The 'z-score' (or standard score) is calculated as res / sd(X) and is a centred and scaled measure of deviation for the latest observed value.
'p >= |z|' represents the empirical probability of the latest observed absolute 'z-score' or greater.
'p*' will display a star if 'p >= |z|' is less than or equal to the value of the argument 'signif'.
'E(|res|)|p' represents the mean or expected absolute value of 'res', conditional upon the absolute 'z-score' being greater than equal to the latest observed absolute 'z-score'. This provides an indication by how much 'res' might increase in more extreme cases.
## Strategy Summary Specification
`---`
**Strategy cuml return %**: The (discrete) percentage return achieved by pursuing the strategy, assuming all returns are compounded. This measure is equivalent to the sum of log returns converted back into a discrete return
**Per period mean ret %**: The percentage return (above) divided by the periods in market (below)
**Periods in market**: The number of periods (days, or whatever the periodicity of the data is) in the market
**Total trades**: Total number of trades to implement the strategy. Note that each trade requires 2 transactions, one to enter the trade and one to exit. Note: generating the benchmark return would imply one trade
**Average trade length**: Periods in Market (above) divided by total trades (above)
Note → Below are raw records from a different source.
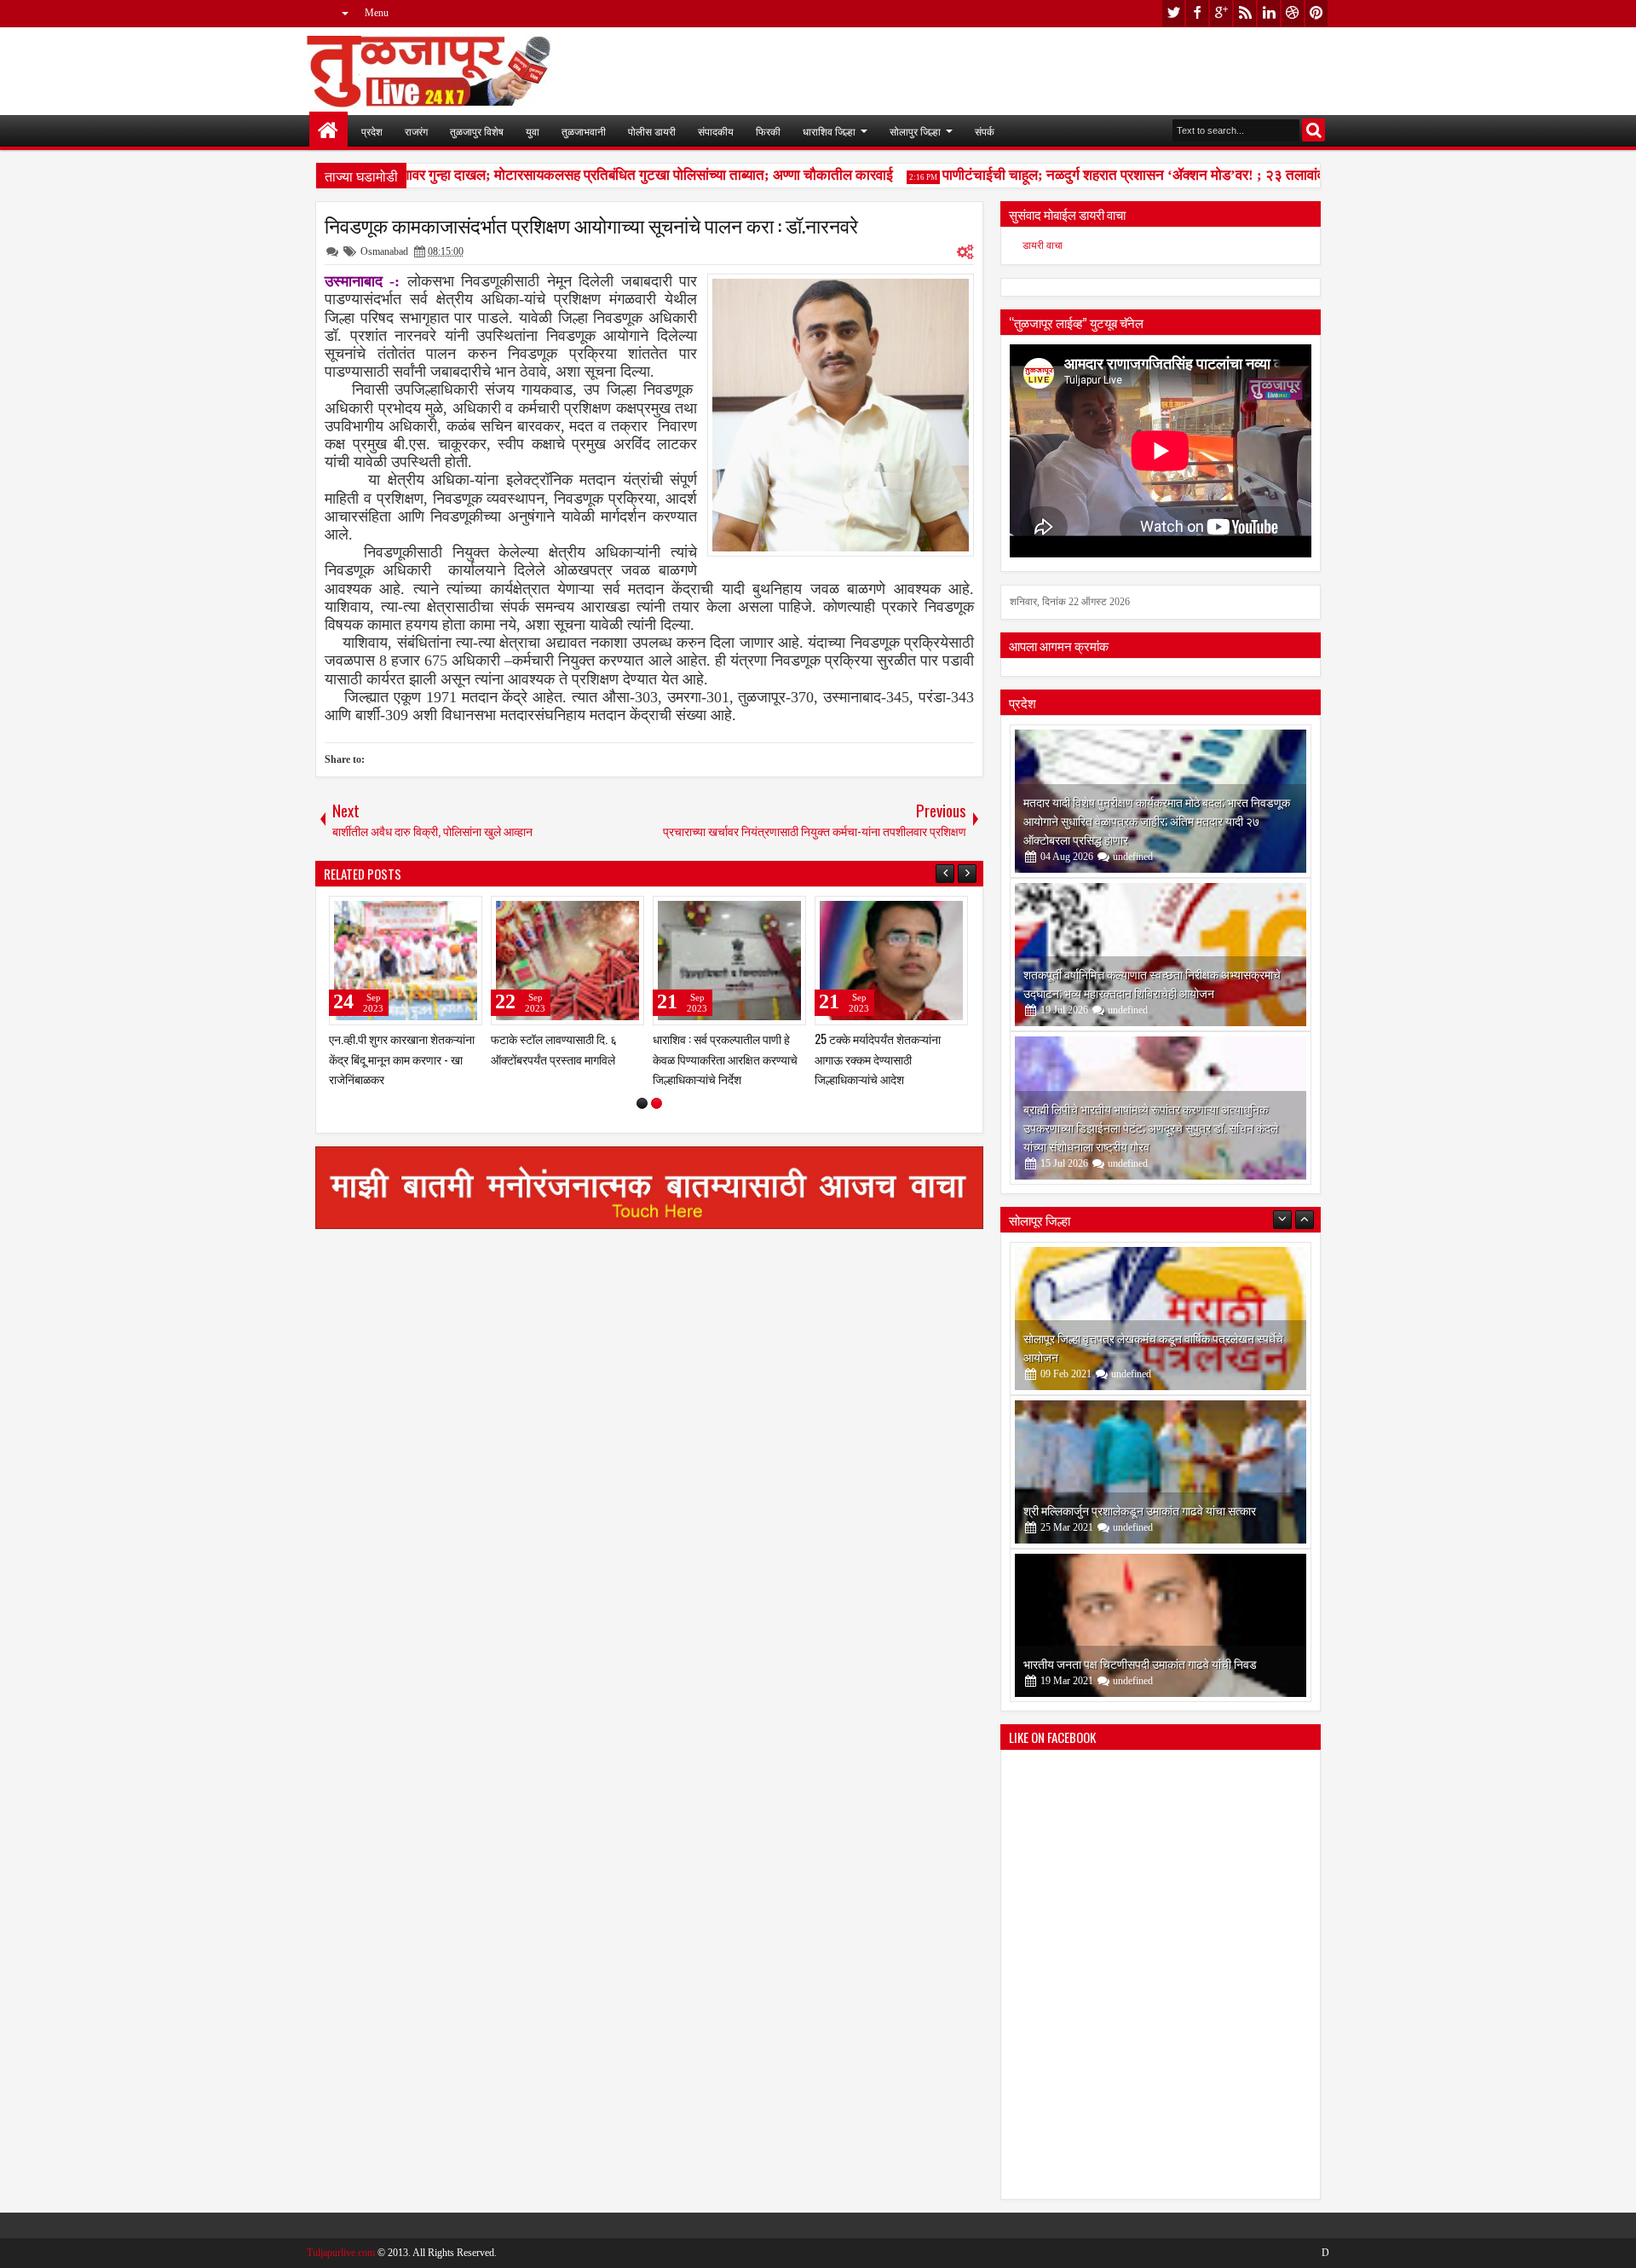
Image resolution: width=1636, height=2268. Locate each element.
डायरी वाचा (1042, 245)
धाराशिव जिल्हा (829, 131)
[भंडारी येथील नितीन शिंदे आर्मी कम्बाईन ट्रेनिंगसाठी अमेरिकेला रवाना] (405, 960)
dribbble (1293, 13)
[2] (656, 1103)
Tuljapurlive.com (341, 2253)
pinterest (1316, 13)
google (1221, 13)
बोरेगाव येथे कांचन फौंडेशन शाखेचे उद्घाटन (1112, 1663)
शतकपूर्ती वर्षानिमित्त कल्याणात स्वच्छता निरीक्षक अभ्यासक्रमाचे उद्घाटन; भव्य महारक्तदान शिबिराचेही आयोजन (1152, 983)
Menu (377, 13)
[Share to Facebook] (426, 912)
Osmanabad (384, 251)
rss (1245, 13)
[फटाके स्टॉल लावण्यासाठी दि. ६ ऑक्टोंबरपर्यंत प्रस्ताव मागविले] (891, 960)
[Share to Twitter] (444, 912)
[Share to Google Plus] (463, 912)
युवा (532, 131)
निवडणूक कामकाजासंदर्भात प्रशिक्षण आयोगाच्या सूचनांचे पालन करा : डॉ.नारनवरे (591, 225)
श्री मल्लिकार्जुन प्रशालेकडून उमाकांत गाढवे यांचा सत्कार (1139, 1356)
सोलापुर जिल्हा (915, 131)
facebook (1197, 13)
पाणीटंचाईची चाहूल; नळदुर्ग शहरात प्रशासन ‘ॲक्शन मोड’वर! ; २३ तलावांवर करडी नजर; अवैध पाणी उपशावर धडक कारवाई (1224, 175)
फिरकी (768, 131)
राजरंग (416, 131)
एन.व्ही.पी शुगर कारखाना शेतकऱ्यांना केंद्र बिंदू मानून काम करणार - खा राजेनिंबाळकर (725, 1058)
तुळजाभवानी (584, 131)
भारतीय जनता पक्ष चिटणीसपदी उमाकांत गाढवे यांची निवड (1140, 1510)
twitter (1173, 13)
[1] (642, 1103)
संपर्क (984, 131)
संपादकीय (716, 131)
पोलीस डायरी (652, 131)
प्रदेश (372, 131)
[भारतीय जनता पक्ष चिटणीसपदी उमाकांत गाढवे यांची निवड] (1160, 1472)
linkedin (1269, 13)
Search (1313, 129)
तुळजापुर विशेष (477, 131)
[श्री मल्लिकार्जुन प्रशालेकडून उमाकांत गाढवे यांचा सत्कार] (1160, 1318)
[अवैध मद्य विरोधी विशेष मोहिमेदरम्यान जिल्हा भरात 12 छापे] (567, 960)
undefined (1133, 857)
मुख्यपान (328, 130)
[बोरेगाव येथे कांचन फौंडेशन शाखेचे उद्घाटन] (1160, 1625)
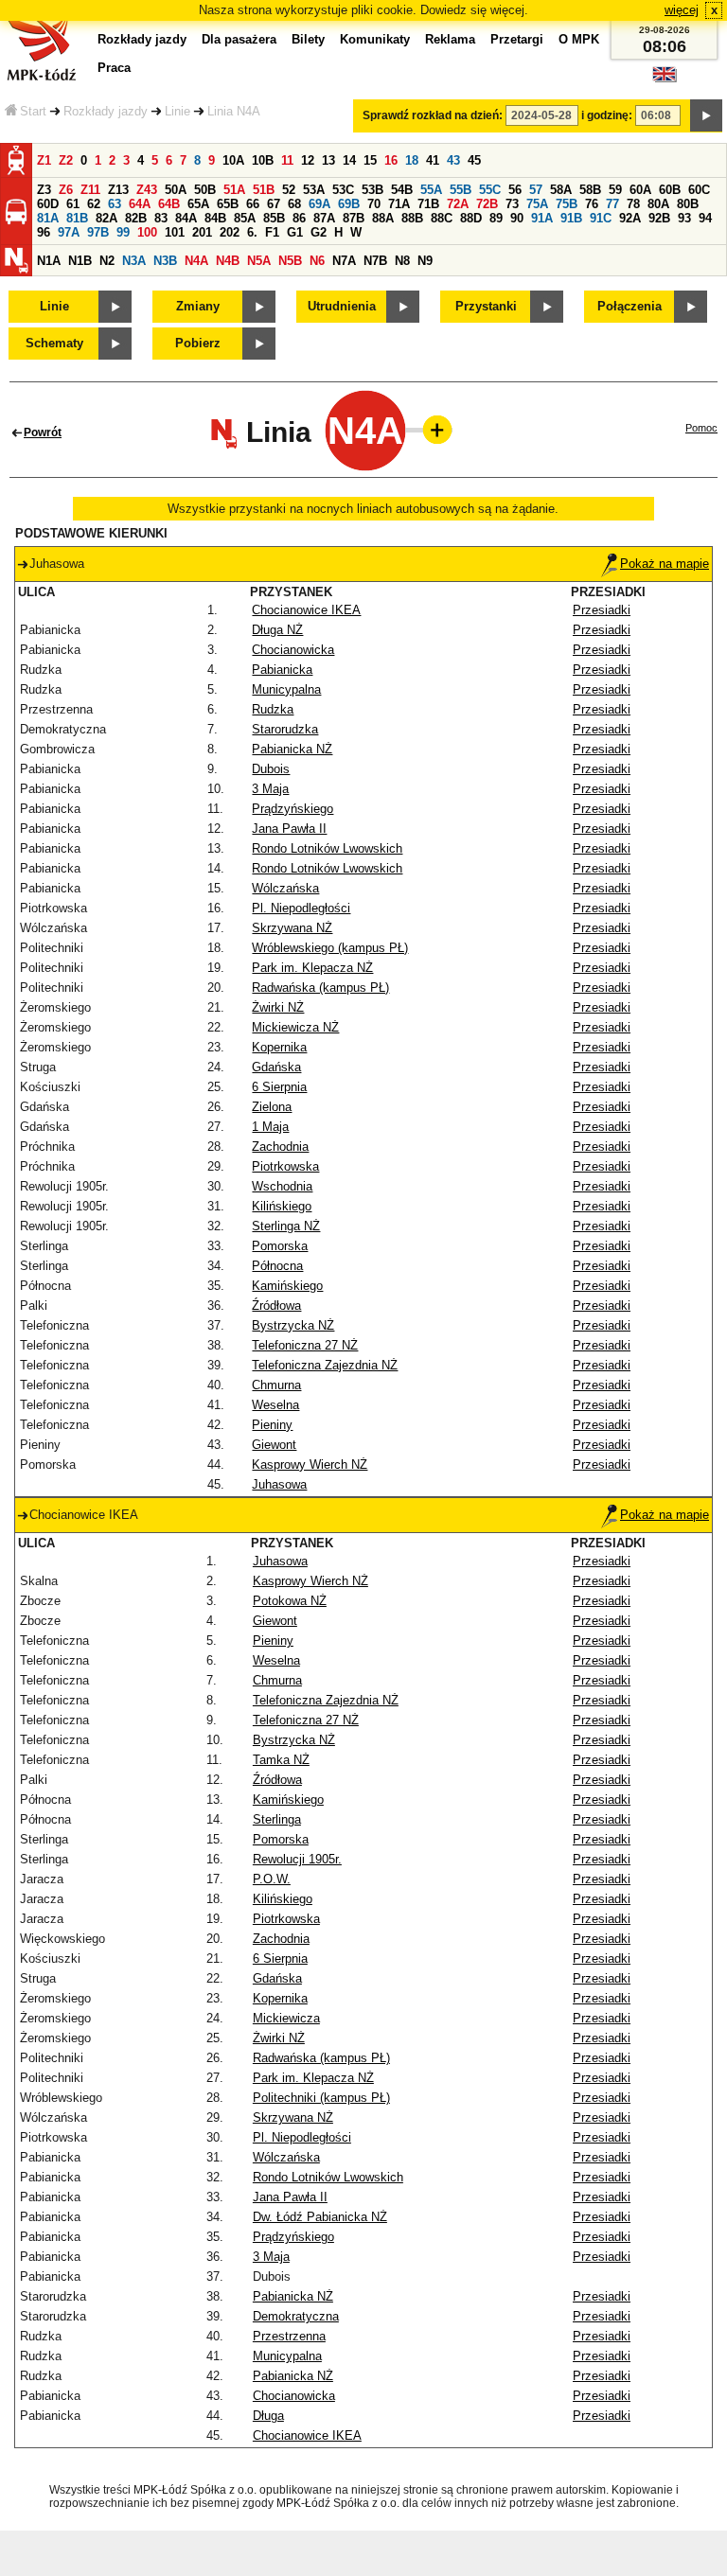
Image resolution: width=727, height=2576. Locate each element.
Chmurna (276, 1385)
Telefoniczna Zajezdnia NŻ (325, 1365)
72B (487, 204)
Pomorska (280, 1246)
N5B (290, 261)
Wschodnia (282, 1186)
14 (349, 160)
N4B (227, 261)
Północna (277, 1266)
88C (441, 218)
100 (147, 232)
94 (705, 218)
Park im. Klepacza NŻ (312, 968)
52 (288, 190)
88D (471, 218)
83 (161, 218)
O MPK (579, 39)
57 (535, 190)
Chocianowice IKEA (306, 610)
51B (264, 190)
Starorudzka (285, 729)
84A (186, 218)
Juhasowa (279, 1484)
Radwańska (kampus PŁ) (320, 987)
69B (349, 204)
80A (658, 204)
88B (412, 218)
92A (630, 218)
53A (314, 190)
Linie (177, 111)
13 (328, 160)
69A (319, 204)
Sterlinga (277, 1819)
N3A (134, 261)
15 (370, 160)
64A (140, 204)
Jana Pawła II (289, 828)
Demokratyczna (296, 2316)
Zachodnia (280, 1146)
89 (496, 218)
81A (48, 218)
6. (252, 232)
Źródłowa (276, 1305)
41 (432, 160)
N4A (196, 261)
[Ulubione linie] (431, 429)
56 (515, 190)
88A (383, 218)
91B (571, 218)
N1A (49, 261)
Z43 (146, 190)
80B (688, 204)
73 (512, 204)
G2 (318, 232)
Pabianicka (282, 669)
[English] (664, 79)
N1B (80, 261)
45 (474, 160)
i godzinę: (606, 115)
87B (353, 218)
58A (561, 190)
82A (106, 218)
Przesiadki (601, 610)
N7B (375, 261)
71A (399, 204)
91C (601, 218)
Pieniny (272, 1425)
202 (229, 232)
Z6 (66, 190)
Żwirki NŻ (278, 1007)
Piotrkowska (285, 1166)
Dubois (271, 769)
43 (453, 160)
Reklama (450, 39)
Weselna (275, 1405)
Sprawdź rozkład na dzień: (433, 115)
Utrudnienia (342, 306)
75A (537, 204)
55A (431, 190)
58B (590, 190)
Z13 (118, 190)
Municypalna (286, 689)
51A (234, 190)
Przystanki (486, 306)
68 (294, 204)
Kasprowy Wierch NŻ (309, 1464)
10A (233, 160)
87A (324, 218)
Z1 (44, 160)
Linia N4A (233, 111)
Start (33, 111)
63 (114, 204)
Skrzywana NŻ (292, 928)
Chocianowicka (293, 650)
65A (198, 204)
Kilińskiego (281, 1206)
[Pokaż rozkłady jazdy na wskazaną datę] (706, 115)
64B (169, 204)
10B (263, 160)
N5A (259, 261)
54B (402, 190)
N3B (165, 261)
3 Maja (270, 789)
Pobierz (198, 343)
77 (612, 204)
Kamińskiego (287, 1286)
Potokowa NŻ (290, 1601)
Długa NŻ (277, 630)
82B (136, 218)
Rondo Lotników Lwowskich (327, 848)
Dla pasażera (239, 39)
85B (274, 218)
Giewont (274, 1445)
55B (460, 190)
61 (73, 204)
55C (490, 190)
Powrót (43, 432)
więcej (682, 10)
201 (202, 232)
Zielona (272, 1107)
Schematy (54, 343)
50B (205, 190)
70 (374, 204)
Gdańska (276, 1067)
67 (273, 204)
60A (640, 190)
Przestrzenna (289, 2336)
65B (228, 204)
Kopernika (279, 1047)
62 (93, 204)
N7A (344, 261)
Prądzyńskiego (292, 809)
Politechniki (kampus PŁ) (321, 2098)
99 (123, 232)
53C (343, 190)
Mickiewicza (286, 2018)
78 (633, 204)
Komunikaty (375, 39)
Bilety (308, 39)
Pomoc (701, 427)
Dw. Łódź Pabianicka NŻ (320, 2217)
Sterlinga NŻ (286, 1226)
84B (215, 218)
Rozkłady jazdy (105, 111)
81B (77, 218)
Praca (114, 68)
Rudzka (272, 709)
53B (372, 190)
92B (659, 218)
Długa (268, 2415)
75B (566, 204)
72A (458, 204)
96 (43, 232)
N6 (317, 261)
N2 (107, 261)
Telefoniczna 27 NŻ (305, 1345)
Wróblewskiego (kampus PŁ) (330, 948)
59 (615, 190)
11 (287, 160)
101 (175, 232)
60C (699, 190)
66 (252, 204)
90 (516, 218)
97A (69, 232)
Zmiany (198, 306)
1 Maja (270, 1127)
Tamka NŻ (281, 1760)
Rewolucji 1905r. (297, 1859)
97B (98, 232)
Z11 (90, 190)
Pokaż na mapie (664, 563)
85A (245, 218)
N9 (425, 261)
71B (428, 204)
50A (175, 190)
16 (391, 160)
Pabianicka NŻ (292, 749)
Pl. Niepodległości (301, 908)
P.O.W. (272, 1879)
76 (591, 204)
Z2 (66, 160)
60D (48, 204)
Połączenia (629, 306)
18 (411, 160)
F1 (272, 232)
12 (307, 160)
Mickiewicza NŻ (295, 1027)
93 (684, 218)
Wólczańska (285, 888)
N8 (402, 261)
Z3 (44, 190)
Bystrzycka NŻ (293, 1325)
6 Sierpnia (279, 1087)
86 (299, 218)
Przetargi (516, 39)
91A (542, 218)
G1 (295, 232)
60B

**Trade success %**: Number of trades where the return is strictly greater than zero divided by the total number of trades
**Worst trade ret %**: The (discrete) percentage return of the worst-performing trade
`---`
**Benchmark cuml return %**: The (discrete) percentage return achieved using a 'buy and hold' strategy
**Per period mean ret %**: The percentage return (above) divided by the periods in market (below)
**Periods in market**: The number of periods (days, or whatever the periodicity of the data is) from the 'start' to 'end' dates
`---`
**Ticker**: The ticker saved in the ichimoku object
**Start/end**: The start and end dates of the backtest. These dates will differ for different cloud lines depending on how many periods it takes to calculate them
**Direction**: 'long' or 'short' trade direction as can be set via the argument 'dir'. Only single direction strategies are considered
## References
Sasaki, H. 佐々木 英信 (1996), *一目均衡表の研究 [ichimoku kinkouhyou no kenkyuu]*. Tokyo, Japan: Toushi Radar.